▶ _PROBLEM TO WORK ON_
Output the entries below unchanged, except for the pictures.

▶ _THE DATA_
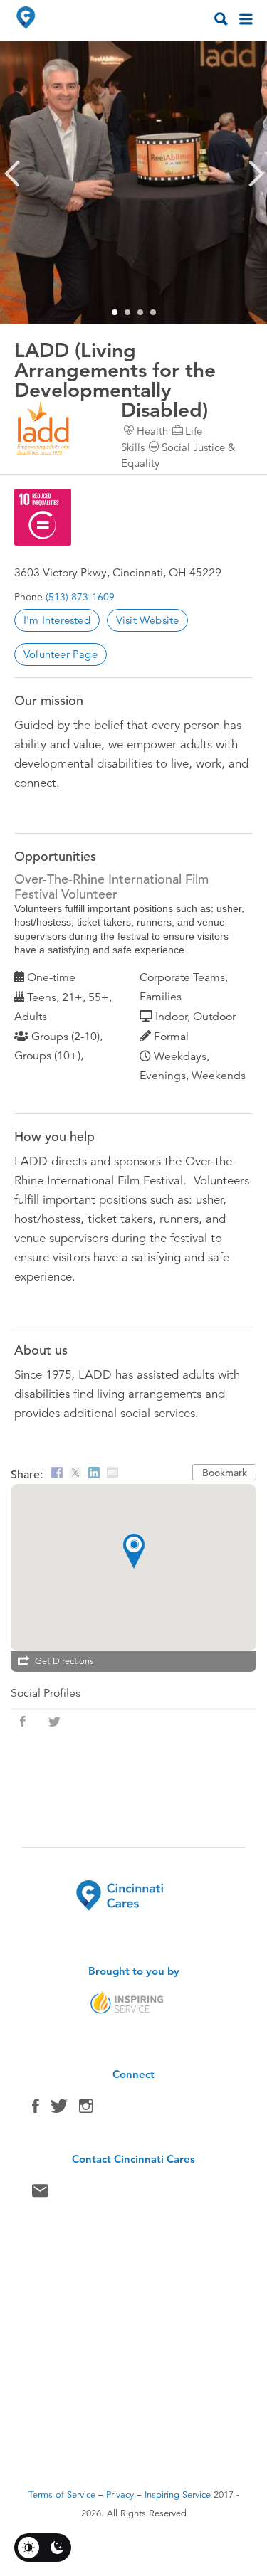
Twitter (59, 2109)
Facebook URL (23, 1722)
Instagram (86, 2109)
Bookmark (224, 1472)
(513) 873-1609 (80, 596)
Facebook (35, 2109)
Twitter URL (54, 1722)
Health (152, 431)
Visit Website (147, 620)
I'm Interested (56, 620)
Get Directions (64, 1661)
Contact (40, 2194)
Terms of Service (61, 2495)
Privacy (120, 2495)
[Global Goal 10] (42, 517)
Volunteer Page (60, 654)
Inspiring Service (178, 2495)
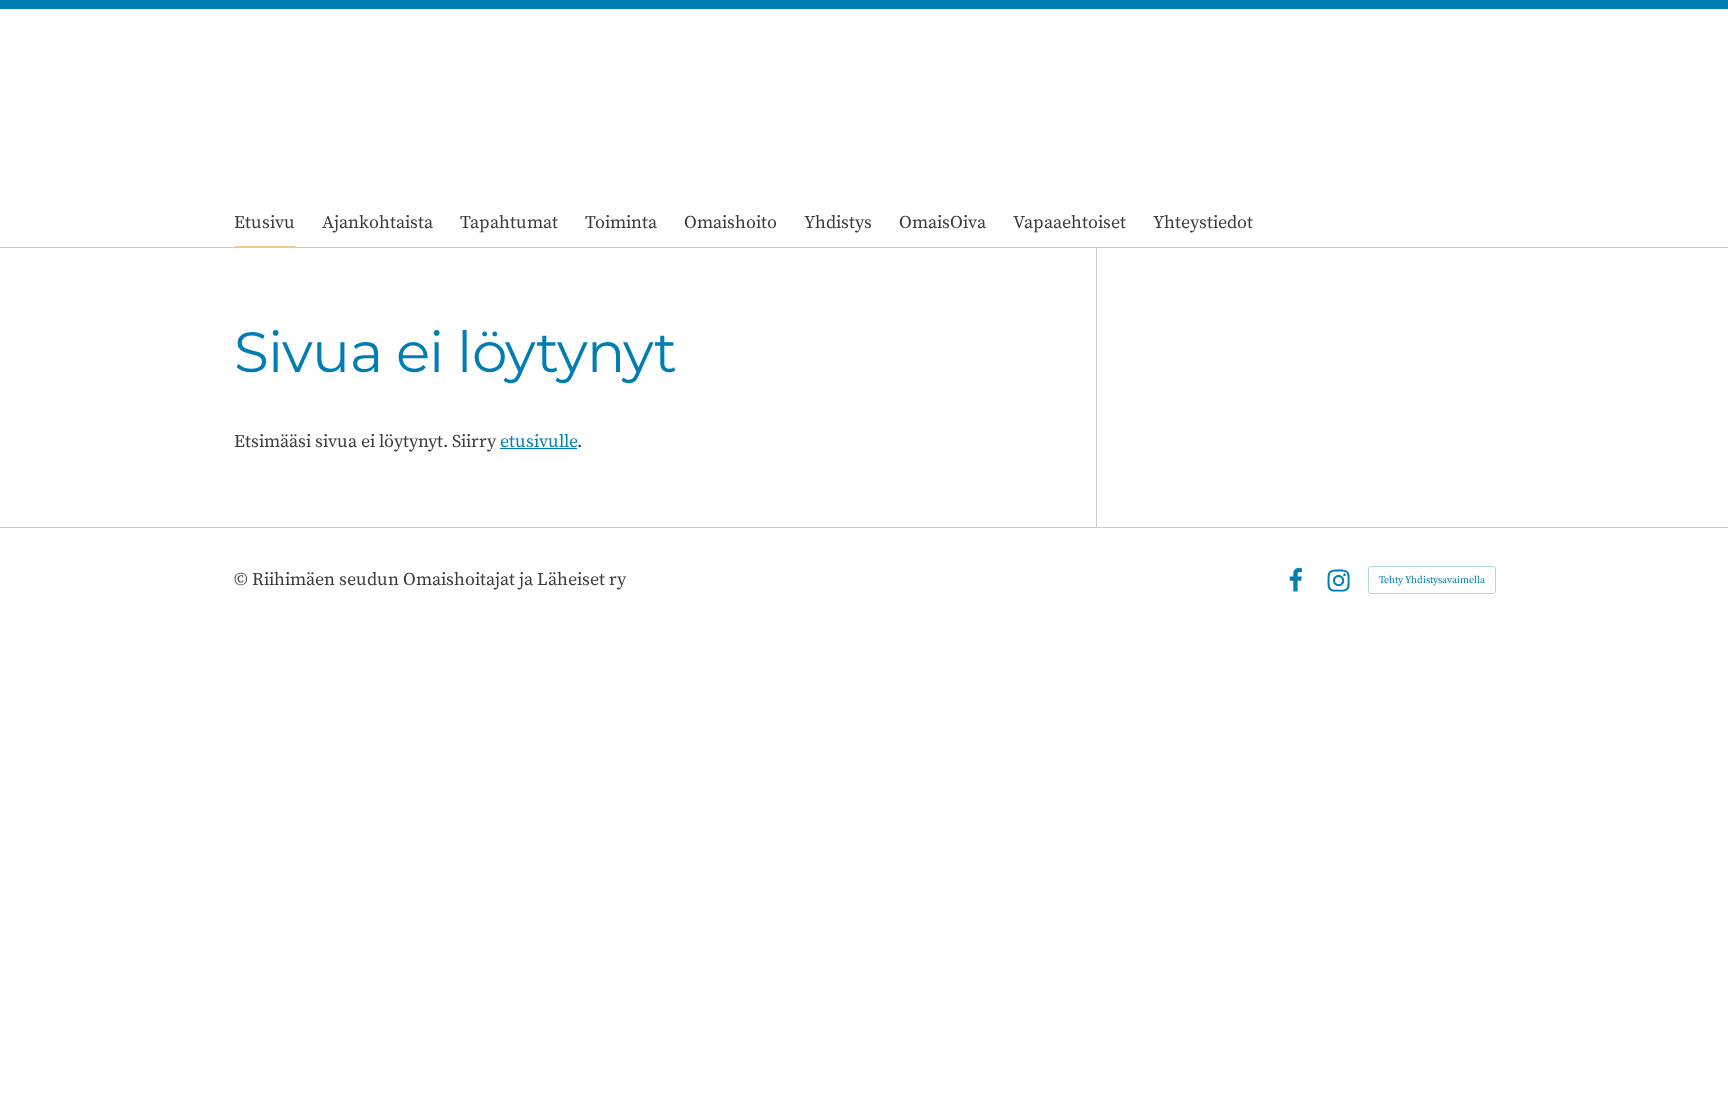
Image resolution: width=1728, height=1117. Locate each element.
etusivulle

▶ _RESPONSE TO THE TASK_
Twitter (59, 2109)
Facebook URL (23, 1722)
Instagram (86, 2109)
Bookmark (224, 1472)
(513) 873-1609 (80, 596)
Facebook (35, 2109)
Twitter URL (54, 1722)
Health (152, 431)
Visit Website (147, 620)
I'm Interested (56, 620)
Get Directions (64, 1661)
Contact (40, 2194)
Terms of Service (61, 2495)
Privacy (120, 2495)
[Global Goal 10] (42, 517)
Volunteer Page (60, 654)
Inspiring Service (178, 2495)
Image resolution: width=1728, height=1117. Locate each element.
etusivulle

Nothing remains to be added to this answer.